» READING PASSAGE:
----------------
Jump to content

Launching High Altitude weather ballon and holding it down to 13,000 feet.


Sarthak

Recommended Posts

Hi guys, I need to launch a weather ballon but hold it at 13,000 feet altitude with a rope and not let it go, we are studying local atmospheric phenomena. The problem i am facing, is that at 12k feet, the wind gusts can go up to 50 knots in certain places and because i am holding the ballon with a tope in a fixed length, it can't get the extra leash  to climb up, i think when i reach 12,000 feet and i get a wind gust of 50 knots, my balloon will just be forced down to 7000 feet or something where there is less wind. I came up with a solution, use a host material, which will occupy 3 of 4000 gram balloons, so i just have brut force, this way maybe it can be more absorbing. What host material should i use for the 3 balloons? has this been done before? 

Link to comment
Share on other sites

i think he needs altitude control for his balloon. probably a ballast system of sorts. or perhaps a small hydrogen/helium tank and release valve to control the volume of lifting gas. problem with those systems is thay require consumables which would limit flight time. another option might be a small heater for the gas bag, get a small amount of buoyancy control. 

Edited by Nuke
Link to comment
Share on other sites

2 hours ago, mikegarrison said:

It would be much more simple (though maybe difficult to schedule) if you launched the balloon when the winds were blowing less.

It would be impossible. At 13kft there's always wind. And it's usually pretty strong wind, too. 

Does the balloon need to be tethered? A free flying one would fix the problem, but a 50kn gust will give it 50 knots worth of ground speed, so that might not be an option if the phenomenon is very local, not to mention it'd significantly complicate recovery.

Link to comment
Share on other sites

Beyond the wind at altitude, there's the weight of 4 km of whatever the tether is.  Most weather balloons can't lift four kilometers of any sort of "rope".
----------------
» DATA EXTRACT:
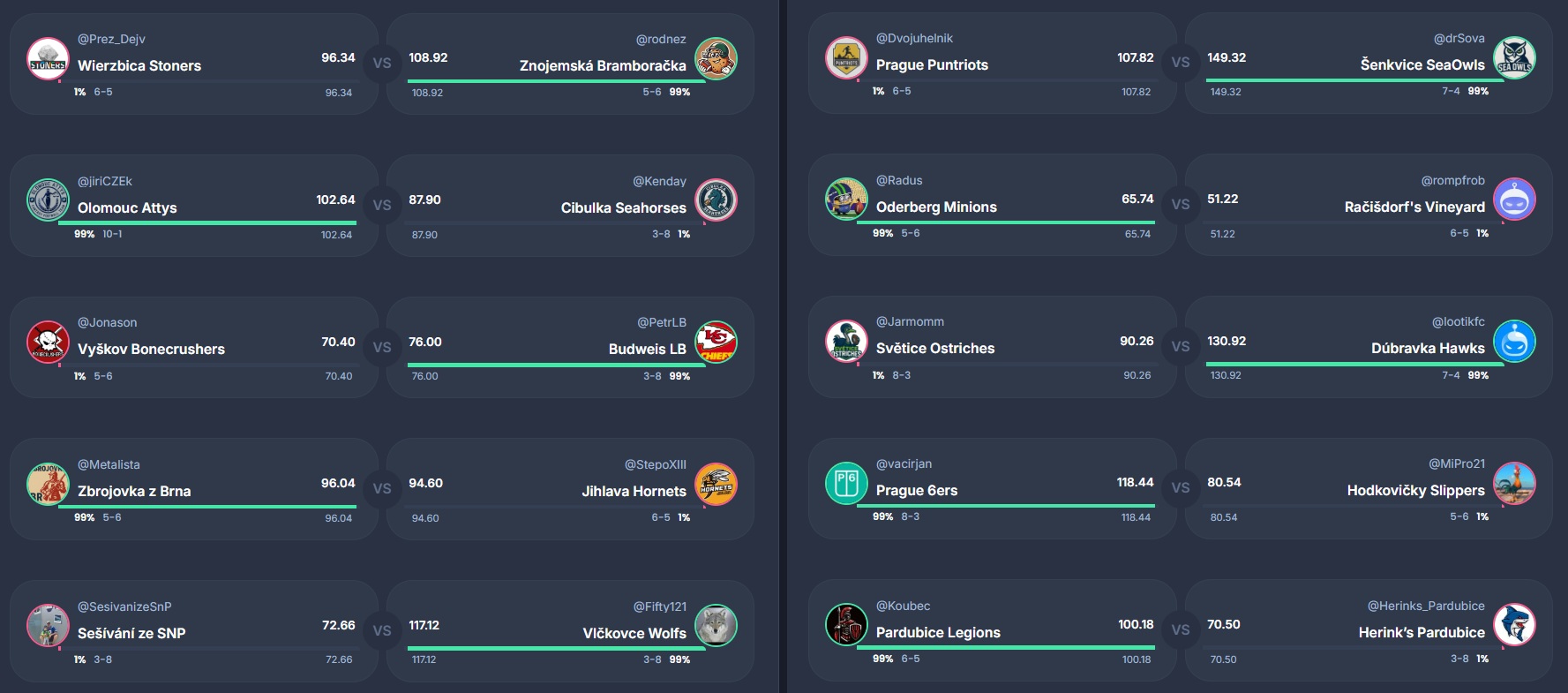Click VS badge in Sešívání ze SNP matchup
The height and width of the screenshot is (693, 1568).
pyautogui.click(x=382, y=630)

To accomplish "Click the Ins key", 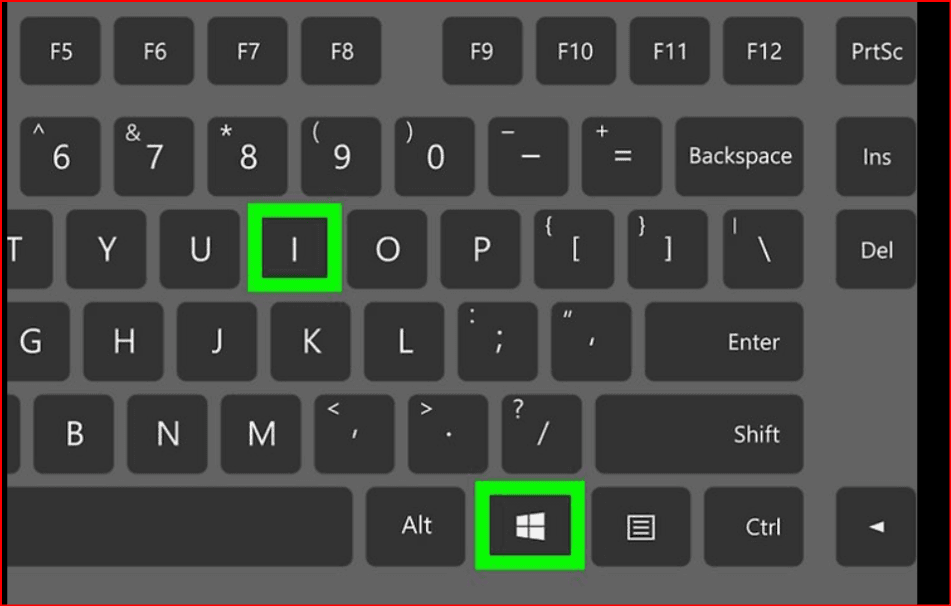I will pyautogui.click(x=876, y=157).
----------------
» WHAT IS REQUIRED:
In the balloon forum thread, how strong can the wind gusts get at 12,000 feet, according to the first post? Rely only on the balloon forum thread, not the listing.

» THE COMPLETED TASK:
Up to 50 knots in certain places.